Jacques-François-Fromental-Élie Halévy, usually known as Fromental Halévy (; 27 May 179917 March 1862), was a French composer. He is known today largely for his opera La Juive.

Early career
Halévy was born in Paris, son of the cantor Élie Halfon Halévy, who was the secretary of the Jewish community of Paris and a writer and teacher of Hebrew, and a French Jewish mother. The name Fromental (meaning 'oat grass'), by which he was generally known, reflects his birth on the day dedicated to that plant: 7 Prairial in the French Revolutionary calendar, which was still operative at that time. He entered the Conservatoire de Paris at the age of nine or ten (accounts differ), in 1809, becoming a pupil and later protégé of Cherubini. After two second-place attempts, he won the Prix de Rome in 1819: his cantata subject was Herminie.

As he had to delay his departure to Rome because of the death of his mother, he was able to accept the first commission that brought him to public attention: a Marche Funèbre et De Profundis en Hébreu for three part choir, tenor and orchestra, which was commissioned by the Consistoire Israélite du Département de la Seine, for a public service in memory of the assassinated duc de Berry, performed on 24 March 1820. Later, his brother Léon recalled that the De Profundis, "infused with religious fervor, created a sensation, and attracted interest to the young laureate of the institute".
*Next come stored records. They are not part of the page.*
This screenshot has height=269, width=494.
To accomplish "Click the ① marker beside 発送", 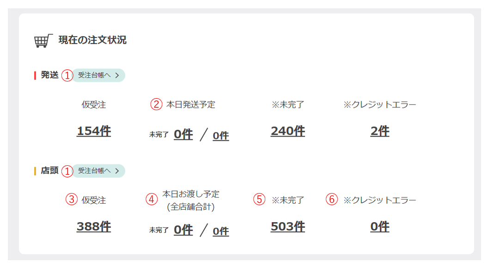I will (67, 75).
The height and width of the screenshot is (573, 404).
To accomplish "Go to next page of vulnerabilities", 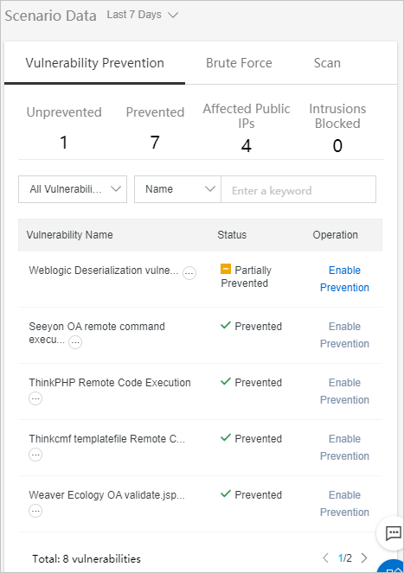I will [364, 557].
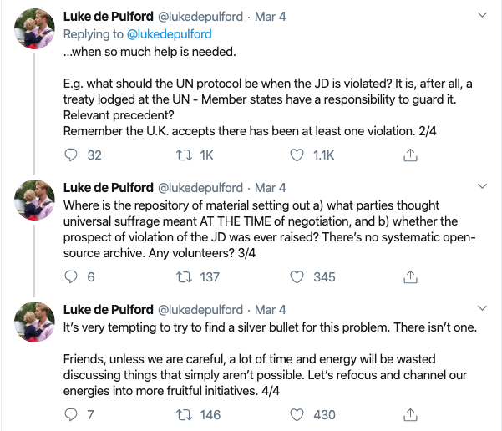Viewport: 502px width, 431px height.
Task: Share the 4/4 tweet
Action: (410, 414)
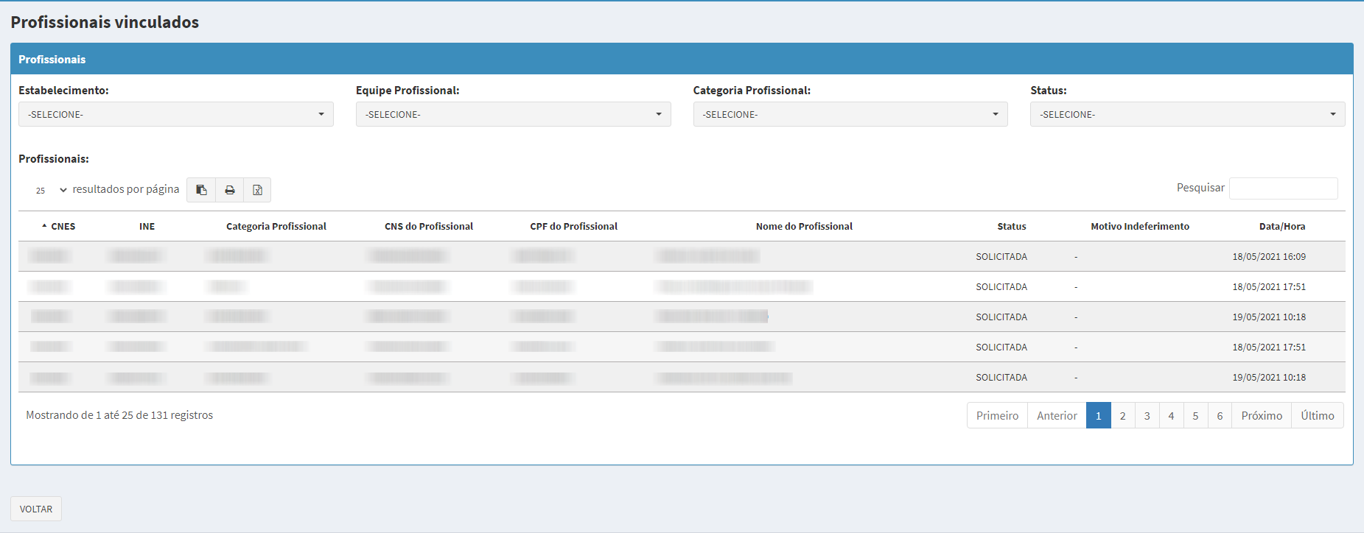Click the copy table data icon
This screenshot has height=533, width=1364.
tap(201, 190)
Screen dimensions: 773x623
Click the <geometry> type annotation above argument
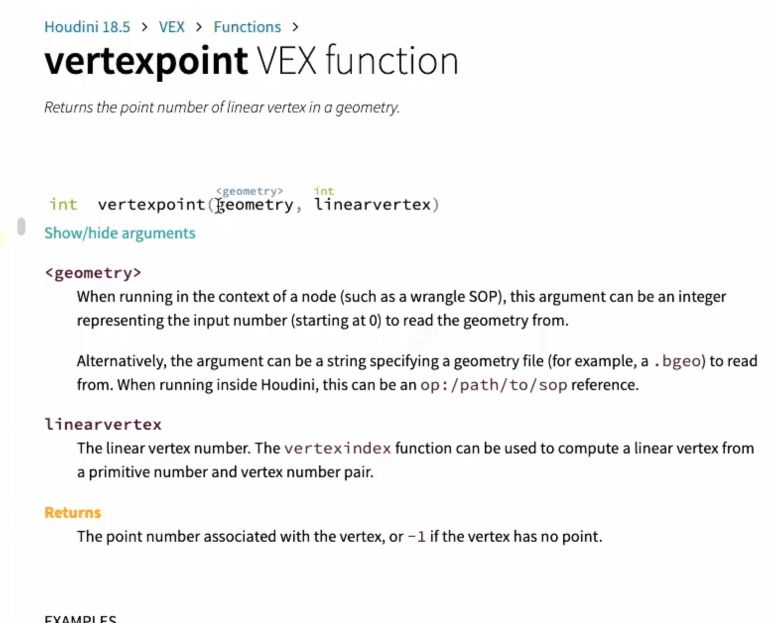(x=249, y=191)
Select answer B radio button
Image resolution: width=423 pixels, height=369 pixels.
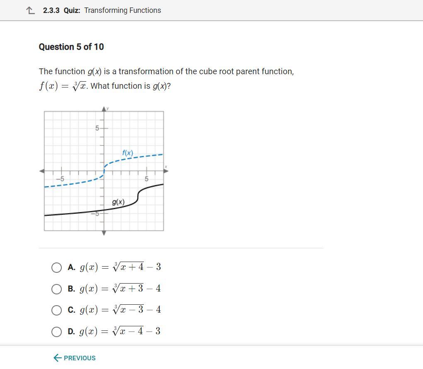pos(56,289)
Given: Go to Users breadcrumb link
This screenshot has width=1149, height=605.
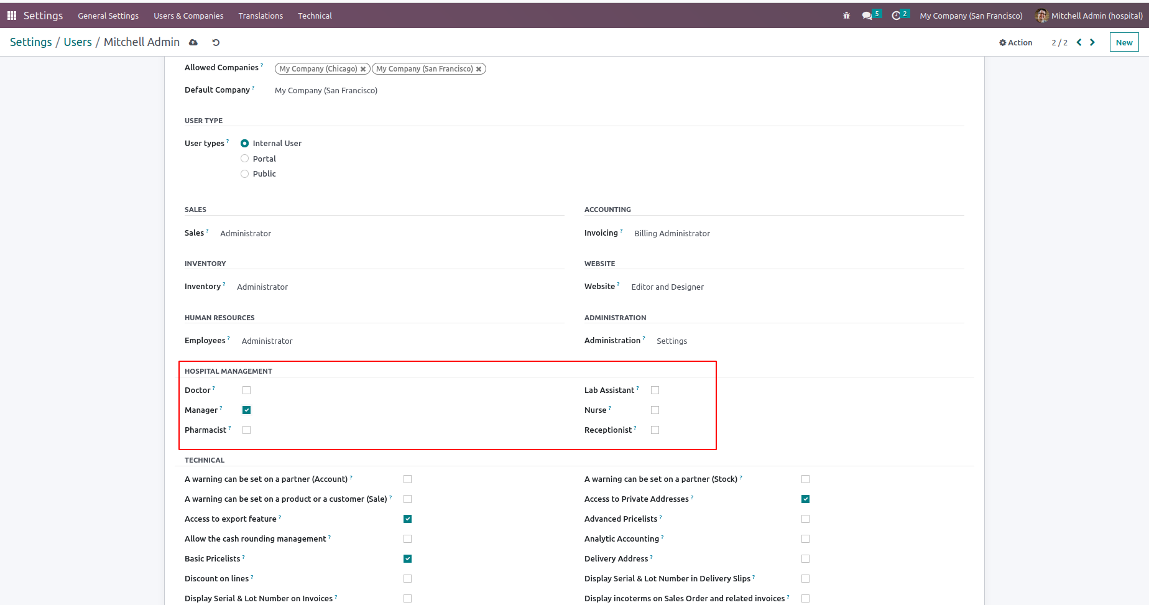Looking at the screenshot, I should 78,42.
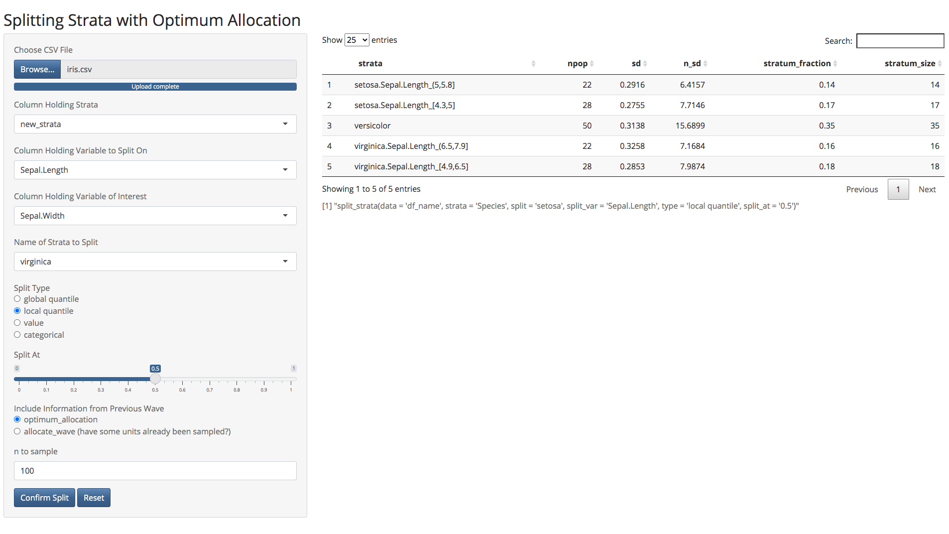Sort table by strata column arrows

533,64
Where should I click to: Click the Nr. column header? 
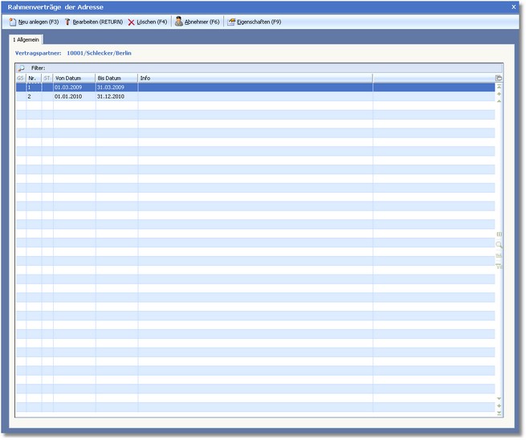(x=34, y=78)
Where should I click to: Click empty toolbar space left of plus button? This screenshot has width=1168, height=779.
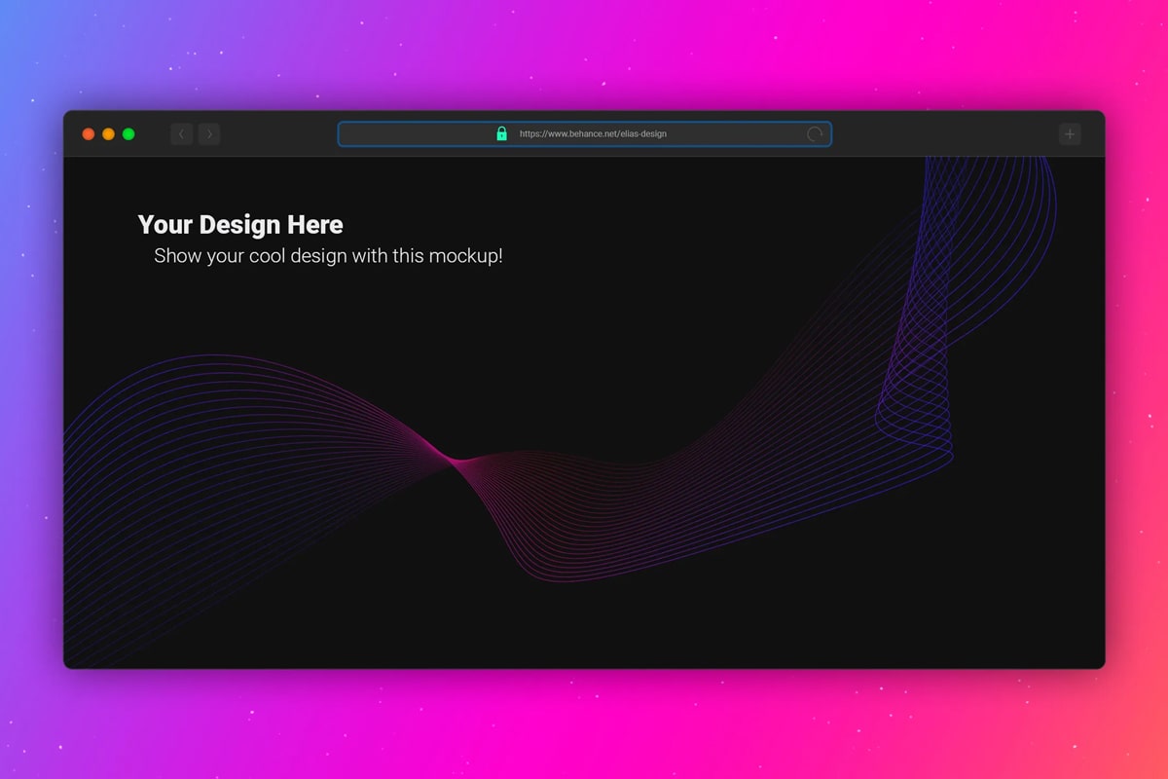pos(944,134)
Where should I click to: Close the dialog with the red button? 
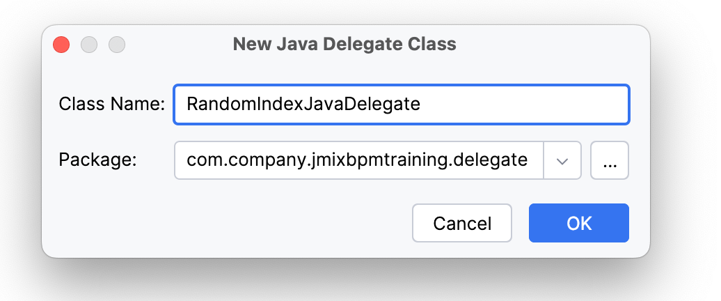pyautogui.click(x=61, y=45)
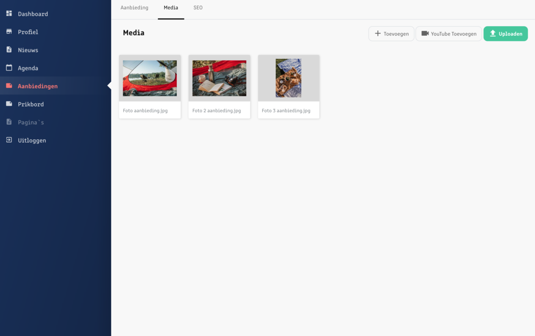
Task: Open the SEO tab
Action: click(x=198, y=8)
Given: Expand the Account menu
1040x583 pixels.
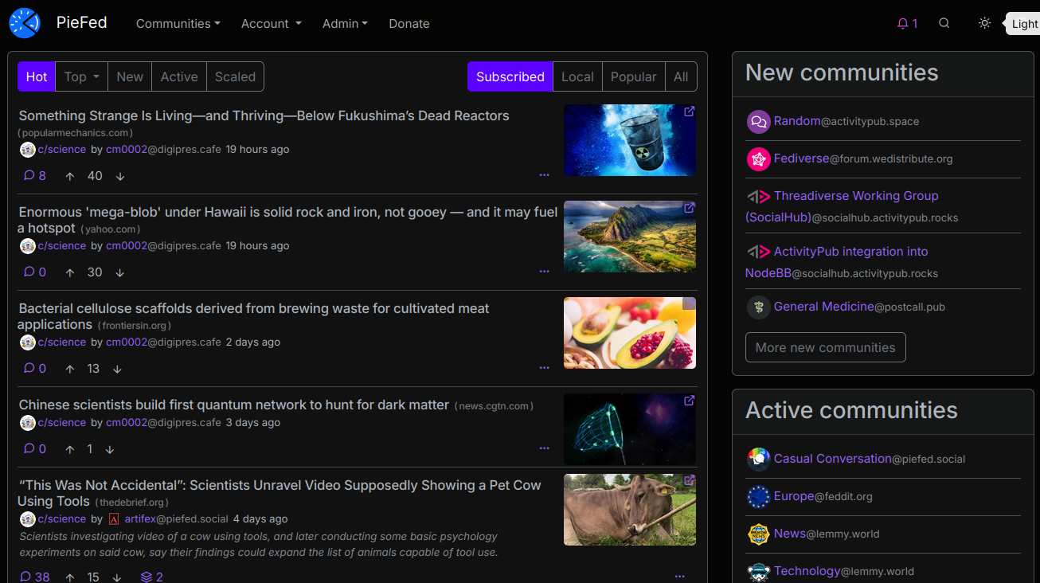Looking at the screenshot, I should point(271,24).
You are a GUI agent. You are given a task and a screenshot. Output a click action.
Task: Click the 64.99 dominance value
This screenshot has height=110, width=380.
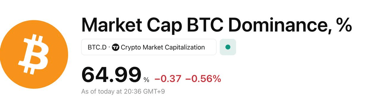[x=111, y=75]

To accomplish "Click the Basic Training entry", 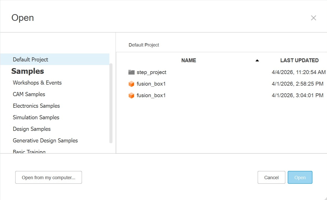I will tap(29, 151).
Halévy was chorus master at the Théâtre Italien, while he struggled to get an opera performed. Despite the mediocre reception of L'artisan, at the Opéra-Comique in 1827, Halévy moved on to be chorus master at the Opéra. The same year he became professor of harmony and accompaniment at the Conservatoire de Paris, where he was professor of counterpoint and fugue in 1833 and of composition in 1840. He had many notable students.

La Juive
With his opera La Juive, in 1835, Halévy attained not only his first major triumph, but gave the world a work that was to be one of the cornerstones of the French repertory for a century, with the role of Eléazar one of the great favorites of tenors such as Enrico Caruso. The opera's most famous aria is Eléazar's "Rachel, quand du Seigneur". Its orchestral ritornello is the one quotation from Halévy that Berlioz included in his Treatise on Instrumentation, for its unusual duet for two cors anglais. It is probable, however, that this aria was inserted only at the request of the great tenor Adolphe Nourrit, who premiered the role and may have suggested the aria's text. La Juive is one of the grandest of grand operas, with major choruses, a spectacular procession in Act I and impressive celebrations in Act III. It culminates with the heroine plunging into a vat of boiling water in Act V. Mahler admired it greatly, stating: "I am absolutely overwhelmed by this wonderful, majestic work. I regard it as one of the greatest operas ever created". Other admirers included Wagner, who wrote an enthusiastic review of Halévy's grand operas for the German press in 1841 (Wagner never showed towards Halévy the anti-Jewish animus that was so notorious a feature of his writings on Meyerbeer and Mendelssohn).

Later career
Halévy was elected to the Institut de France in 1836, but after La Juive, his real successes were relatively few, although at least three operas, L'Éclair, La reine de Chypre and Charles VI received some critical and popular acclaim. Heine commented that Halévy was an artist, but "without the slightest spark of genius". He became, however, a leading bureaucrat of the arts, becoming Secretary of the Académie des Beaux-Arts and presiding over committees to determine the standard pitch of orchestral A, to award prizes for operettas, etc. The artist Eugène Delacroix described Halévy's decline in his diaries (5 February 1855):

I went on to Halévy’s house, where the heat from his stove was suffocating. His wretched wife has crammed his house with bric-a-brac and old furniture, and this new craze will end by driving him to a lunatic asylum. He has changed and looks much older, like a man who is being dragged on against his will. How can he possibly do serious work in this confusion? His new position at the Academy must take up a great deal of his time and make it more and more difficult for him to find the peace and quiet he needs for his work. Left that inferno as quickly as possible. The breath of the streets seemed positively delicious.
Halévy's cantata Prométhée enchaîné was premiered in 1849 at the Paris Conservatoire and is generally considered the first mainstream western orchestral composition to use quarter tones.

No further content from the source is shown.